*** Opening of Entries supplied ***
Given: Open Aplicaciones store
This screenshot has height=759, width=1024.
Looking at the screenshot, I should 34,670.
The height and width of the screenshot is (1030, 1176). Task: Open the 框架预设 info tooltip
*** Close of Entries supplied ***
*** Opening of Entries supplied ***
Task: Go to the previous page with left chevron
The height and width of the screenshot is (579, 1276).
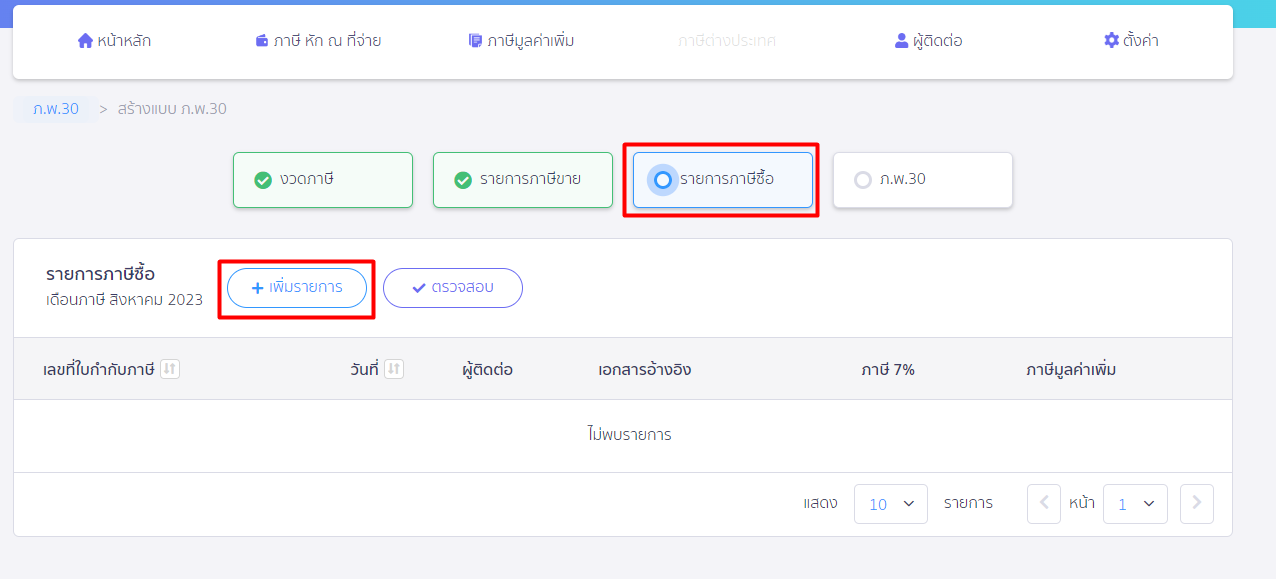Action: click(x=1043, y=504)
*** Close of Entries supplied ***
*** Opening of Entries supplied ***
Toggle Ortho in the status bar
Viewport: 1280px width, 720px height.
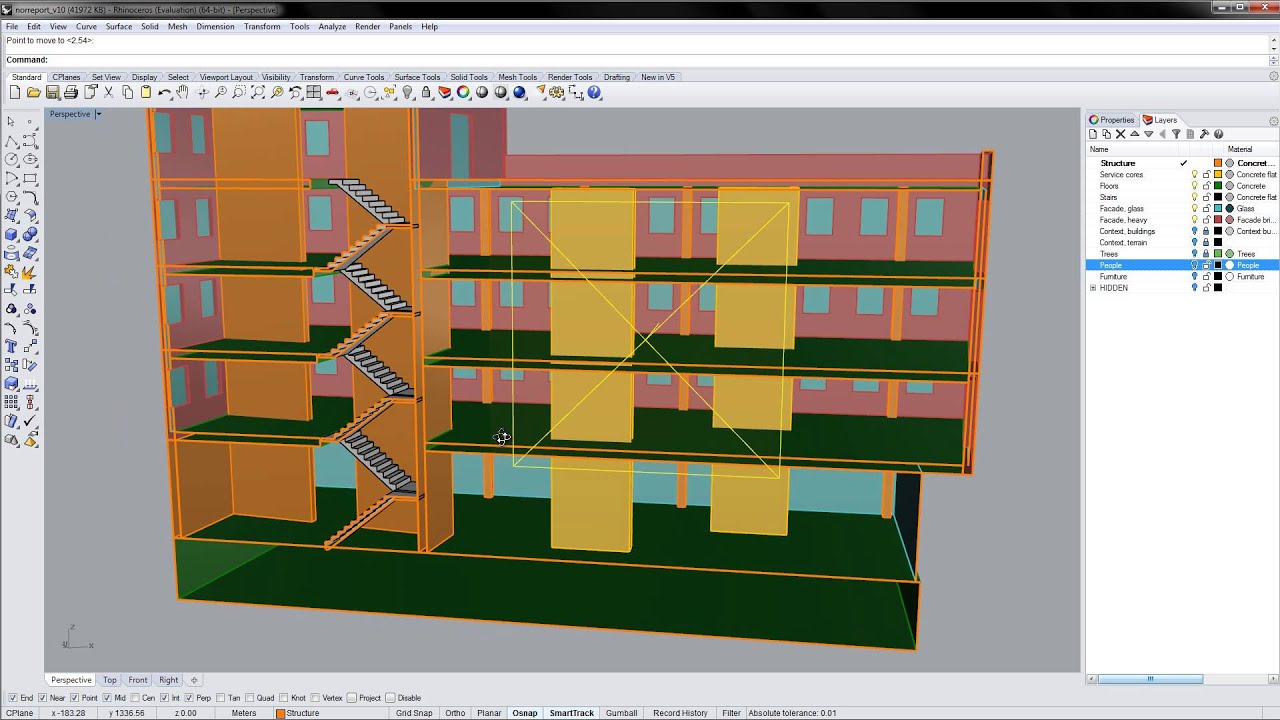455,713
*** Close of Entries supplied ***
Brief
Using the entries above, extract exactly the span from the line with "This screenshot has height=759, width=1024." to the line with "The height and width of the screenshot is (1030, 1176).", both lines included; leave out everything else.

Your solution
This screenshot has height=759, width=1024.
Looking at the screenshot, I should 34,670.
The height and width of the screenshot is (1030, 1176). Task: Open the 框架预设 info tooltip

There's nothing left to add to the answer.